In years past, large corporate advertisers viewed cable as difficult to buy because it required arrangements with several operators, acknowledged Vicki Lins, a Comcast Spotlight vice president based in New York.

Comcast’s “interconnects” in Chicago with RCN Corp. and Wide Open West lines have simplified that. In 2003, Comcast also completed interconnects in 55 of its 72 markets nationwide.

TV stations unfazed

Despite Comcast’s improved reach and heightened ambitions, Chicago network TV executives say they aren’t worried by the cable giant’s more aggressive sales pitch.

Longtime Chicago television manager Larry Wert, currently at NBC affiliate WMAQ-Ch. 5, acknowledges that Comcast’s decision to repackage its advertising group makes the cable company “much more formidable.”

But local news and sports on the network channels, he says, still attract more eyeballs in a single viewing than anything cable has to offer–a point backed up by Nielsen Media Research. As a general rule, says Nielsen’s Jack Loftus, broadcast stations during prime time attract more viewers than any particular station on cable.

Nonetheless, Loftus says the growth in cable viewership is outpacing that of the networks. And cable already has a significantly larger share. As of December, 68 percent of television households had cable, according to the National Cable and Telecommunications Association.

“It’s a giant cable pep rally,” Wert said in reference to Spotlight. “We’ve found that their sales pitch has vulnerability on both price and audience, and our game is still about the largest qualitative reach.”

For cable providers, advertising sales are limited to about 2 minutes an hour on “insertable” channels–everything from popular venues such as ESPN and TBS to niche stations such as the Food Channel and Home & Garden, where ratings are minuscule.
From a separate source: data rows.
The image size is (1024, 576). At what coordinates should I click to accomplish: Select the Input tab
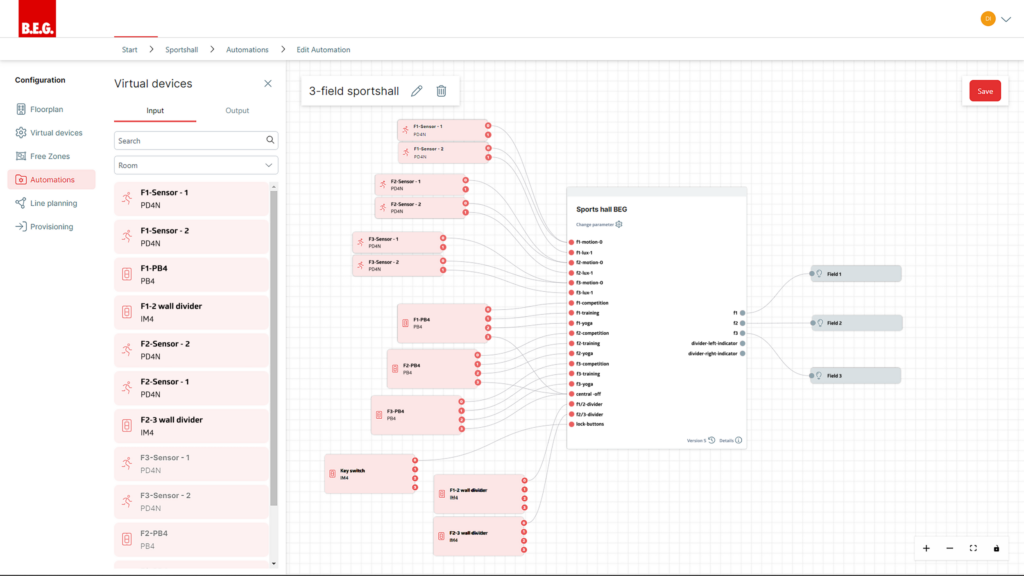click(x=155, y=110)
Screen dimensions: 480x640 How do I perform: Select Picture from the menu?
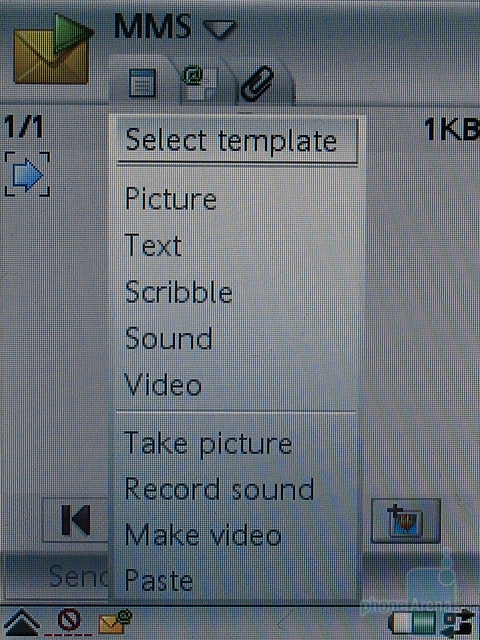171,199

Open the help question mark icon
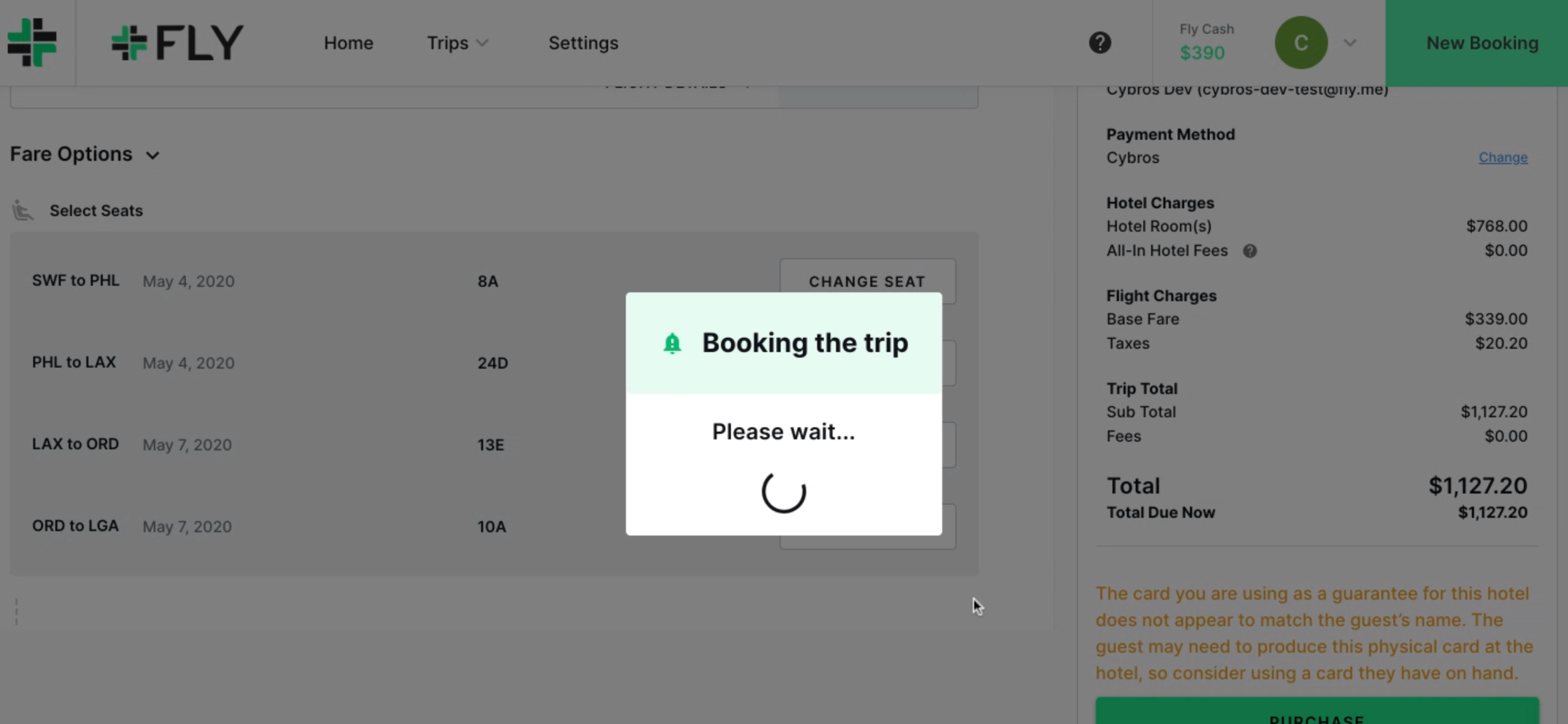1099,43
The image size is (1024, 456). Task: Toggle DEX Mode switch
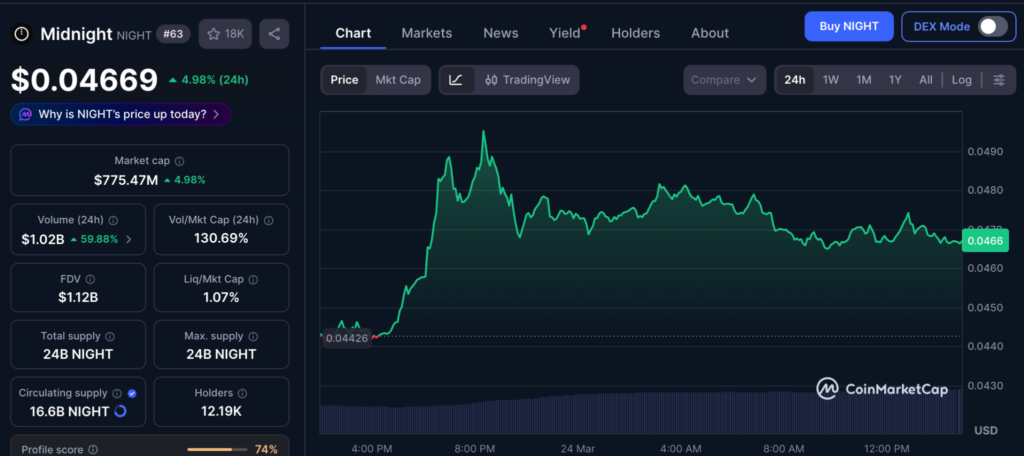991,26
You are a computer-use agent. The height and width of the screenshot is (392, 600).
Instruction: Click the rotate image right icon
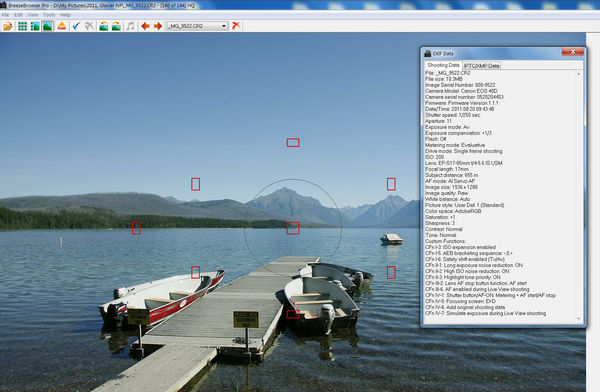coord(116,26)
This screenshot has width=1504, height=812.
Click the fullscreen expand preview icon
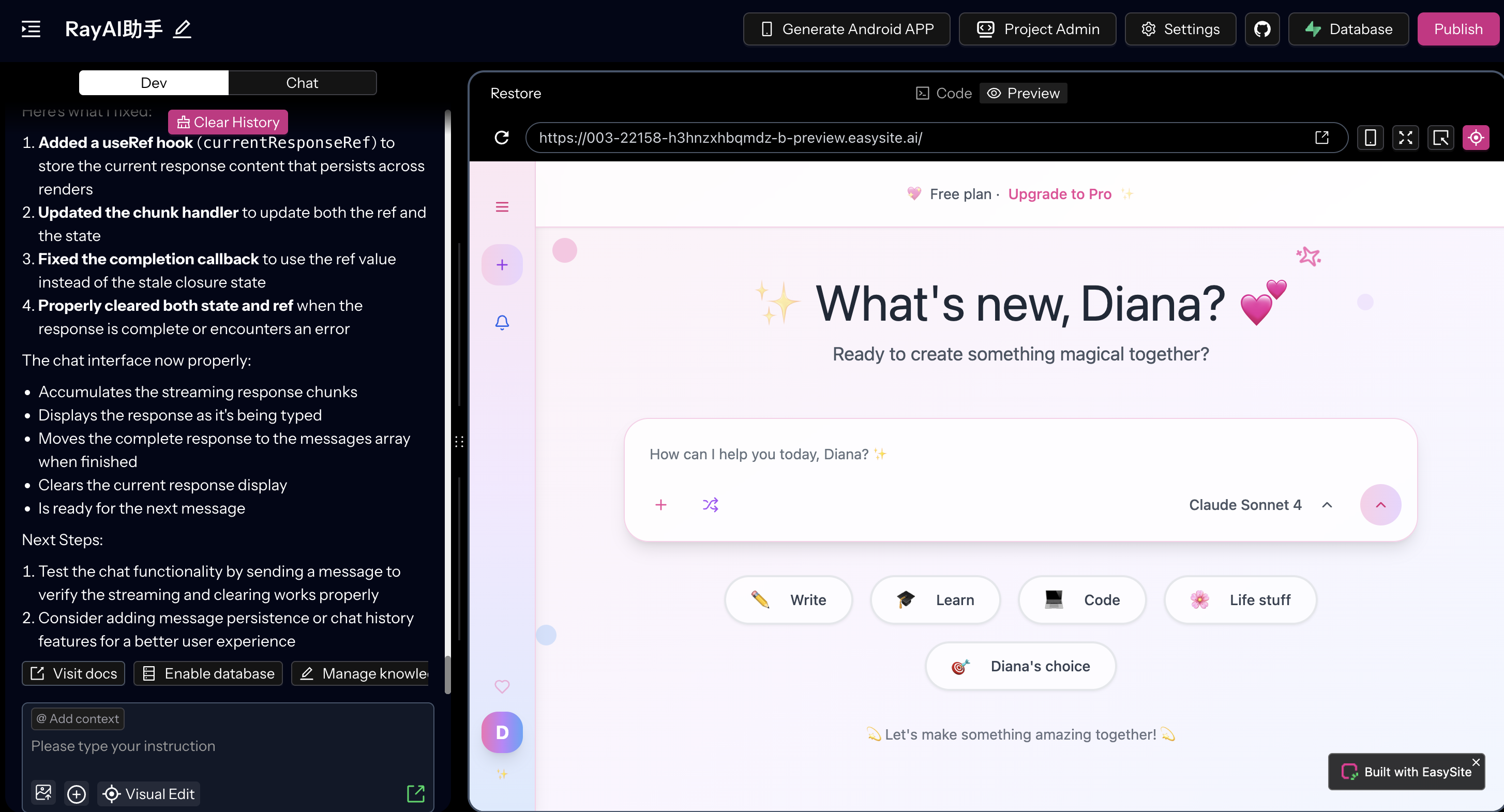(1405, 138)
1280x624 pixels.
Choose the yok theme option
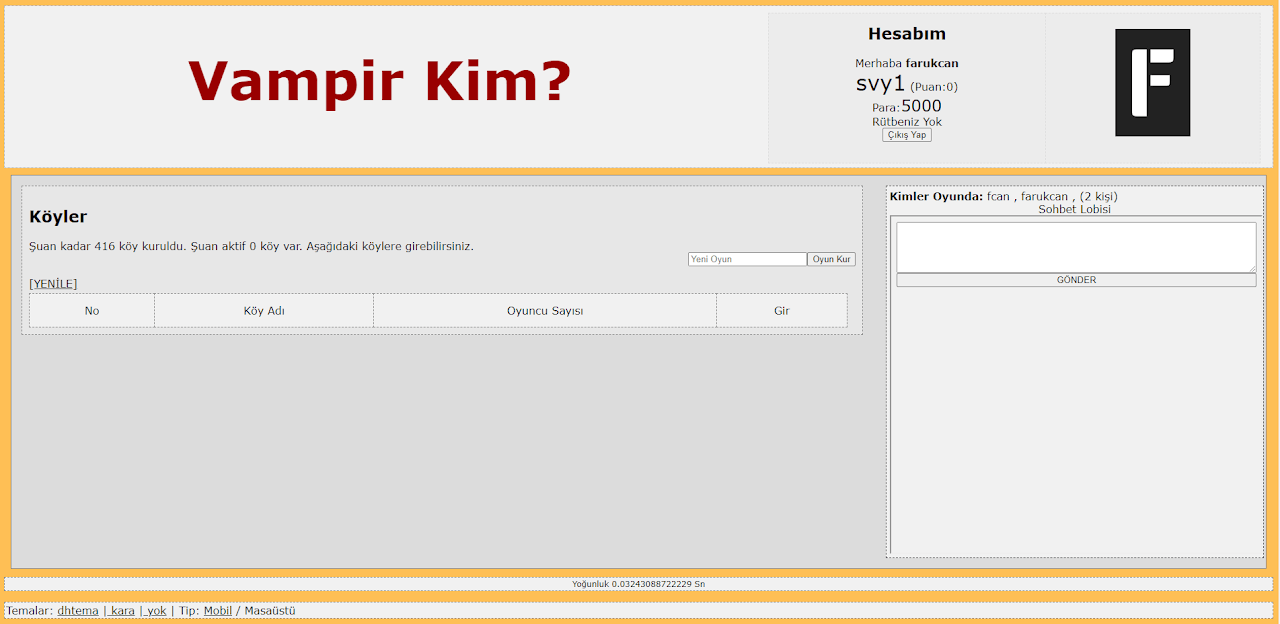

And while cable has at least as much time to allocate for advertising as the networks, it has no access to non-commercial channels such as HBO, Showtime and Cinemax where viewership is strong.

Ed Pearson, general sales manager at ABC affiliate WLS-Ch. 7, asserts that while cable may have advanced technologically, its audience remains fragmented. “They will beat us to death in a single community for a single retailer. But anyone looking to buy the entire region will pay too much on a cost per thousand,” he said, using the industry measurement for reaching an audience.

Different structures

Comparing prices offered by a cable company such as Comcast with those of the networks is made difficult by their differing structures, said Kathy Crawford, an executive at MindShare, a national media buyer. Though network pricing is generally less expensive than cable when selling an entire region, cable companies can offer other attractive strategies.

“If I have to buy `Law and Order’ on cable, it’s going to cost more, generally, on a cost-per-point basis than broadcast,” Crawford said. “But if I can combine `Law and Order’ on the cable side with other spots on smaller cable channels, I can actually buy time cheaper than broadcast.”

Come June, the nagging question of whether cable or network broadcast receives higher ratings–and for which demographic groups–will be better answered when Nielsen installs Local People Meters in Chicago. Stackhouse contends the new devices will generate detailed data on viewing habits that should allow Comcast to fashion advertising packages that better compete with the networks.

“It’s about being able to deliver the whole market or deliver pieces of the market,” Stackhouse said. “With that direct line into the home, we can do things that have never been done before.”